Counsel’s refrain was that “the court can only exercise discretion after Counsel has satisfied the
Rules."
[12]Counsel for the defendant also dealt with the factors to which the court must have regard, pursuant to Rule 20:1(5) and Practice Direction 20, Paragraph 4, on an application to amend a statement of case. He submitted that the application had not been made promptly, that the defence to the counterclaim had been filed just shy of two years before the instant trial date. With regard to the prejudice to the applicant, he invited the court to take the position that the applicant should be unable to claim prejudice if the applications were not granted, as the applicant had not complied with the Rules; the applicant not having made a proper written application under Rule 20:1 (2).
[13]Counsel for the defendant related to the court, the prejudice that would be caused to the defendant’s case if the proposed changes were permitted. Mr. Anthony outlined that the defendant’s entire case had been based on a certain footing, because of how the pleadings were set. He complained that, to allow the amendments, would deny the defendant the opportunity to have judgment on admissions or indeed summary judgment with regard to that aspect of the defendant’s claim.
[14]Counsel was clear that the defendant could not be compensated in costs, as the amendments would affect the very core of the defendant’s case; the admission, which it was sought to change by the amendment, was one of the pillars on which the defendant’s case rested. He concluded that the trial could not proceed if the application for amendment was granted, as the defendant would have to consider whether different disclosure would now be requested of the other parties. Counsel also addressed the court on the matter of the administration of justice.
[15]Rule 11:6 of the Civil Procedure Rules 2007 states that: “(1) The general rule is that an application must be in writing in form 6. (2) An application may be orally if – (a) the court dispenses with the requirement for the application to be made in writing; or (b) this is permitted by a rule or practice direction.”
[16]In the case referred to by Counsel for the defendant, Barrow JA was clear and strict in his interpretation of Rule 13:3. That rule states that “a court may set aside a judgment entered under Part 12 only if the defendant” satisfied the three conjunctive pre-conditions stated in the Rule. In the instant case, there are no pre-conditions for the exercise of the court’s discretion to hear an application orally. The court considered all the circumstances of the case, having regard to the reasons advanced by Counsel for the defendant to the counterclaim for the oral application and especially given that the matter was set for a three day trial, that the court should dispense with the requirement for the application to be in writing and allow the Applicant to make the oral application to amend the statement of case. In the case of Bertha Francis referred to above, Mason J. stated as the general proposition that : “It is established that the court has a general discretion to permit amendments to a statement of case “however negligent or careless may have been the first omission or however late the proposed amendment” if it is considered that this is necessary to dispose of all the true issues arising between the parties and provided that it does not work in injustice to the other side.”

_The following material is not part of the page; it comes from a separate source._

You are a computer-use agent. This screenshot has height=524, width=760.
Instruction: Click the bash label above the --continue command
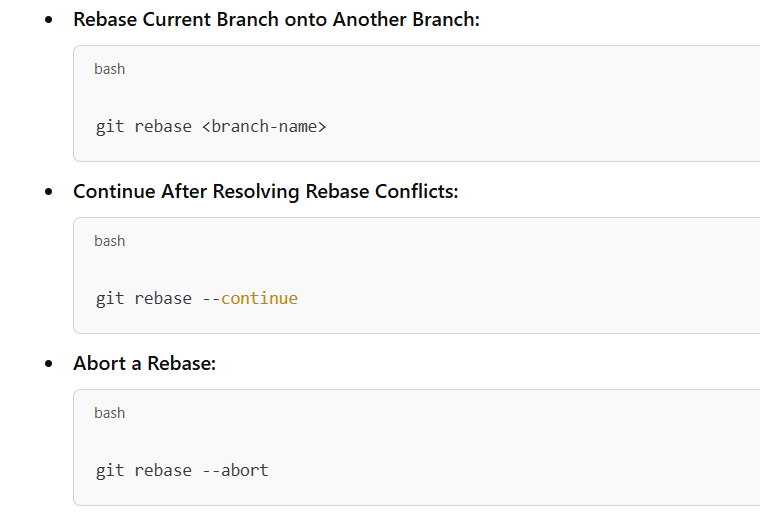click(x=110, y=241)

[17]The learned judge referred to the dicta of Gibson LJ in the case of Cobbold v London Borough of Greenwich 1999 CA that: “Amendments in general ought to be allowed so that the real dispute between the parties can be adjudicated upon provided that any prejudice to the other party or parties caused by the amendment can be compensated for in costs and the public interest in the efficient administration of justice is not significantly harmed.” Mason J. concluded that: “at first blush permission to amend the basis of case at trial ought to be granted to the Claimant “as refusing may be an unduly harsh penalty and represent a windfall to the other side.”4
[18]Having heard Counsel for the defendant and Counsel for the defendant to the counterclaim, and their submissions relating to the factors to which the court must have regard in considering an application to amend a statement of case, the court has also considered the fact that to deny the application, would not bring to an end the issues between the parties in this matter, it would not have the effect of deciding the main issues of fact which fall to be determined at trial.
[19]The court has considered especially, that the defendant would have had the benefit of the witness statements for the defendant to the counterclaim as well as the pre-trial memorandum of the defendant to the counterclaim, which would have alerted the defendant that on the matters that the defendant to the Counterclaim seeks to amend, that there was still a live issue to be determined.
[20]The court is also of the view that this is a matter in which the defendant can be compensated in costs.
[21]For these reasons, the court will accede to the application to amend. The trial date will be vacated. The applicant will file an amended statement of case within seven days hereof. The defendant will be at liberty to file any reply within 14 days of being served with the amended statement of case of the defendant to the counterclaim.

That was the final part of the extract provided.